Once the pictures are set aside, transcribe each line of the data exactly.
── Supplied information ──
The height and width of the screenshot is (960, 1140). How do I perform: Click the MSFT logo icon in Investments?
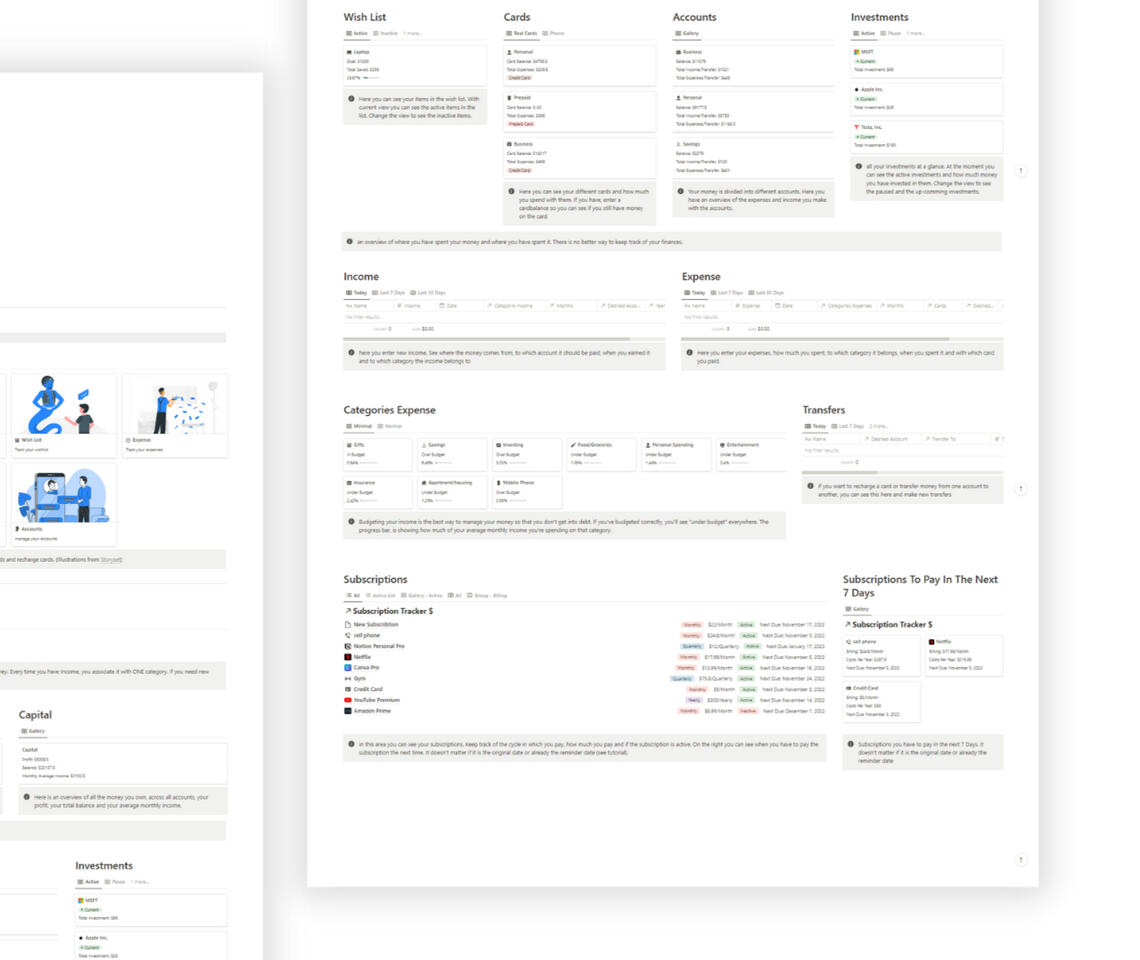click(856, 51)
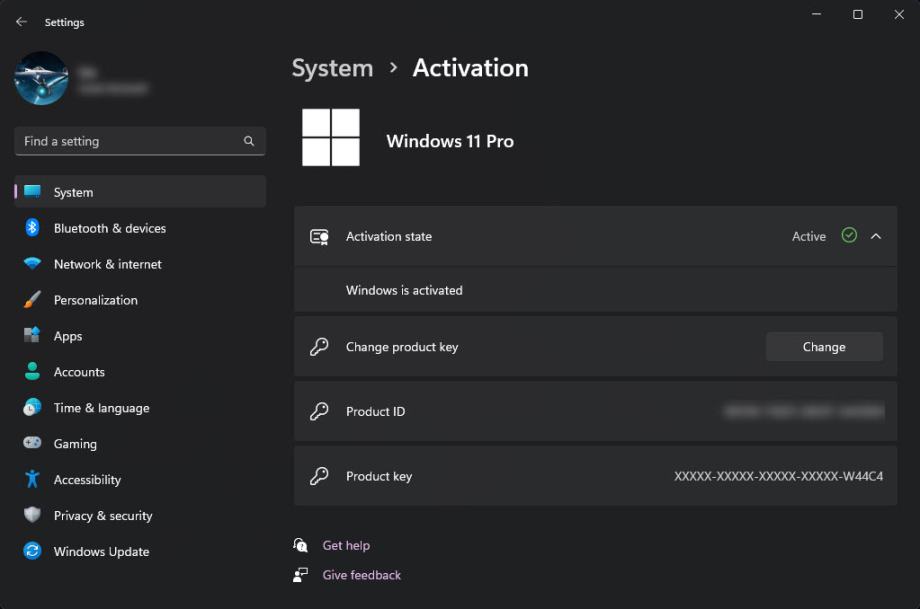Screen dimensions: 920x609
Task: Click the Windows Update sync icon
Action: point(32,552)
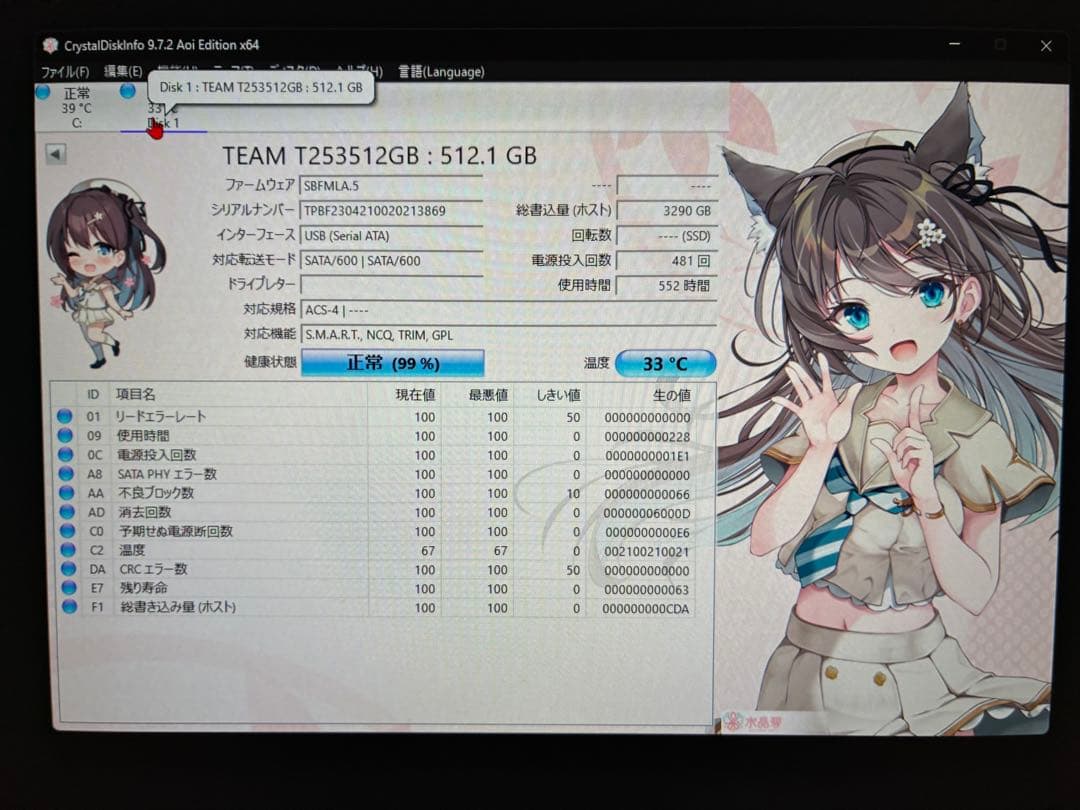Toggle the health lamp above drive C:
Screen dimensions: 1080x810
click(41, 91)
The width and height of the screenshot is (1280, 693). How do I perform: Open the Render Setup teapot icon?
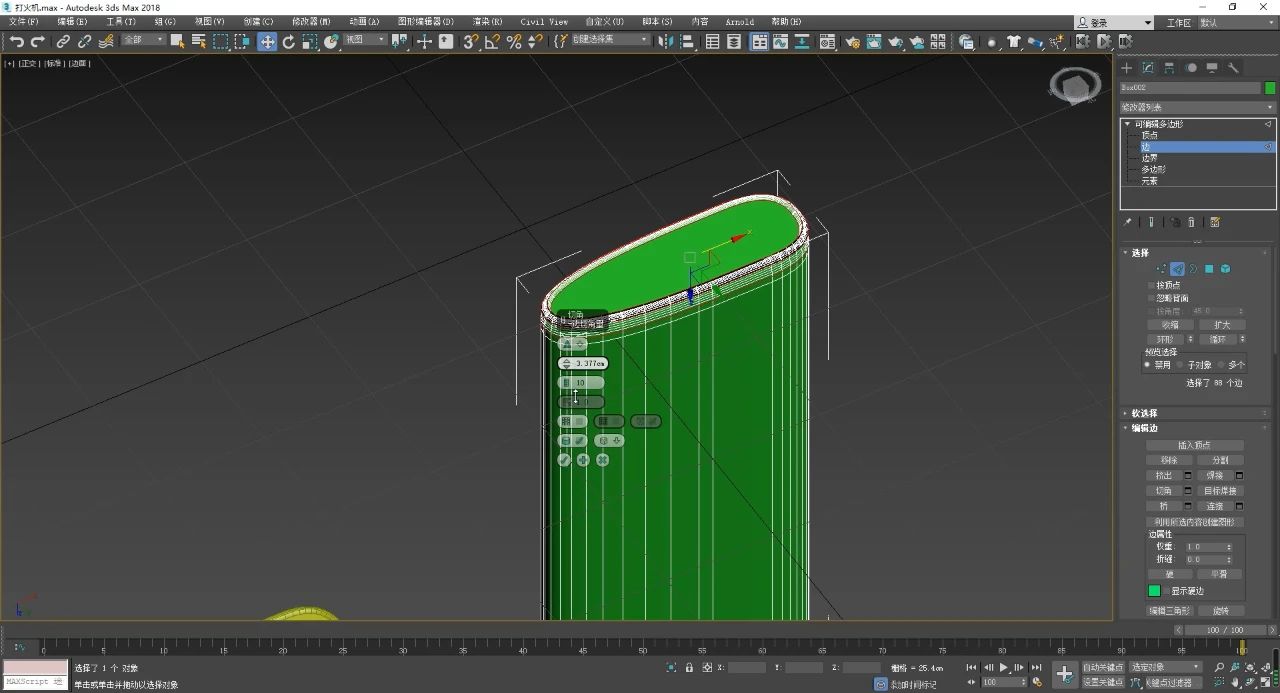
───
■ **Your solution**
The height and width of the screenshot is (960, 1140). How do I perform: Click the MSFT logo icon in Investments?
click(856, 51)
Screen dimensions: 920x609
Task: Click the Windows Update sync icon
Action: point(32,552)
Toggle the health lamp above drive C:
Screen dimensions: 1080x810
click(41, 91)
The width and height of the screenshot is (1280, 693). How do I perform: Open the Render Setup teapot icon?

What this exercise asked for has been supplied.